Dataset excerpts below:
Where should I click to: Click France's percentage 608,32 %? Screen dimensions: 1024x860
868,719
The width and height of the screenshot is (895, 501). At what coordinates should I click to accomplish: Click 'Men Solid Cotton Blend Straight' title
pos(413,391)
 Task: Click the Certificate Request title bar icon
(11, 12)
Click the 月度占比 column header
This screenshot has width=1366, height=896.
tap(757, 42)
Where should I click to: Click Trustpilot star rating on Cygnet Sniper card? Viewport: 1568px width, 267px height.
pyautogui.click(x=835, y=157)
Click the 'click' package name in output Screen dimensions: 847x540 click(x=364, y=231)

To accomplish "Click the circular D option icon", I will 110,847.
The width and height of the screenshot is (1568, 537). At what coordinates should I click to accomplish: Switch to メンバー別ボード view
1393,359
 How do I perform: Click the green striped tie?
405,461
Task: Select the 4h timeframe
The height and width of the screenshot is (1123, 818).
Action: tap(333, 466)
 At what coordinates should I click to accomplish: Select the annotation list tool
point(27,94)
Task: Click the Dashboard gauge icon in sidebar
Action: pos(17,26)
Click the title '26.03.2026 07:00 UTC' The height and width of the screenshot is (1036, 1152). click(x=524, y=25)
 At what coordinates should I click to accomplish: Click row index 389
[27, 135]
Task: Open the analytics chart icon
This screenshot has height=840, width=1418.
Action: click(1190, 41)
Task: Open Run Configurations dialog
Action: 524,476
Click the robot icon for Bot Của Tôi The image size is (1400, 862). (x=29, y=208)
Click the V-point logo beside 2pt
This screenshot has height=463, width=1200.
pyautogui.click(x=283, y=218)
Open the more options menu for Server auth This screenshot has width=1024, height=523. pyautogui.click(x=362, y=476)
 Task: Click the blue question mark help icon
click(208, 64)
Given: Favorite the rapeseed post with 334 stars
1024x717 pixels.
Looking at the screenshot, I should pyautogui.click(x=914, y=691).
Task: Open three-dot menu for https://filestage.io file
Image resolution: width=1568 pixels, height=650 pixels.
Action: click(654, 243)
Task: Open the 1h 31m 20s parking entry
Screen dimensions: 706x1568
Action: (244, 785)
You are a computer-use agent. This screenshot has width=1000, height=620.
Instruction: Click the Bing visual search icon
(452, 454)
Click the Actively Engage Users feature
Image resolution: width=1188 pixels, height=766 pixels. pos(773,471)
End of Dataset excerpts.
**Directions for this task**. Taking the listing above as the source, transcribe only the lines starting at the line with "At what coordinates should I click to accomplish: Click row" and going through the line with "Given: Favorite the", unaltered and with both ends included.

**Answer for this exercise**.
 At what coordinates should I click to accomplish: Click row index 389
[27, 135]
Task: Open the analytics chart icon
This screenshot has height=840, width=1418.
Action: click(1190, 41)
Task: Open Run Configurations dialog
Action: 524,476
Click the robot icon for Bot Của Tôi The image size is (1400, 862). (x=29, y=208)
Click the V-point logo beside 2pt
This screenshot has height=463, width=1200.
pyautogui.click(x=283, y=218)
Open the more options menu for Server auth This screenshot has width=1024, height=523. pyautogui.click(x=362, y=476)
 Task: Click the blue question mark help icon
click(208, 64)
Given: Favorite the rapeseed post with 334 stars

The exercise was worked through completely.